Program Platformy Obywatelskiej


Uderzanie w czuły punkt rywala politycznego i dyskredytowanie go w oczach wyborców stało się znakiem rozpoznawczym tego kończącego się ugrupowania i substytutem programu wyborczego, którego od dawna już nie ma. Czyżby stał się niepotrzebny, kiedy tak łatwo jest manipulować tą częścią społeczeństwa, która nienawidzi mającej duże poparcie społeczne partii rządzącej. A i nie daj Boże jeszcze, wyborcze obiecanki trzeba byłoby spełnić.             

Okazuje się, że nie wszystkim obywatelom, których omamiła skutecznie swego czasu owa partia ideami pod publikę, taka taktyka nieobiecywania niczego i utrzymywania się jak najdłużej na powierzchni tylko dzięki atakom na rządzących wystarcza i oczekują jednak przedstawienia pomysłu na Polskę, czy wyprowadzenia kraju z koronakyzysu na prostą, a co gorsza też krytykują i zadają niewygodne pytania. Przekonał się o tym świeżo upieczony szef Platformy Obywatelskiej na spotkaniu z przedsiębiorcami zorganizowanym przez Północną Izbę Gospodarczą w Szczecinie podczas promocyjnego tournee lidera po Pomorzu Zachodnim.         
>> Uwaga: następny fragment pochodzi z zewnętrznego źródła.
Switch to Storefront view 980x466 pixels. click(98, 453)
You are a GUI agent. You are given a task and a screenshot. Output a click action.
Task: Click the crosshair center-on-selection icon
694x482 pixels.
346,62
Jak podaje bowiem za tygodnikiem Newsweek, portal tvp.info jeden z obecnych na spotkaniu przedsiębiorców, miłością do PiS nie pałający, ale bardzo zawiedziony strategią Platformy Obywatelskiej, nie krył swojego wzburzenia obwiniając właśnie PO za … rządy PiS: „przez swoje błędy wepchnęła nas w łapy PiS”. Odważył się też skrytykować PO za brak deklaracji planowanych działań na rzecz rozwoju kraju i kierunków polityki gospodarczej, społecznej, administracyjnej, podatkowej, edukacyjnej, czy zdrowotnej: ,,Czas pokazać program, żeby PiS was nie wyprzedziło. My dziś opozycję widzimy tylko, jak krytykuje PiS, ale nie widzimy programu”.    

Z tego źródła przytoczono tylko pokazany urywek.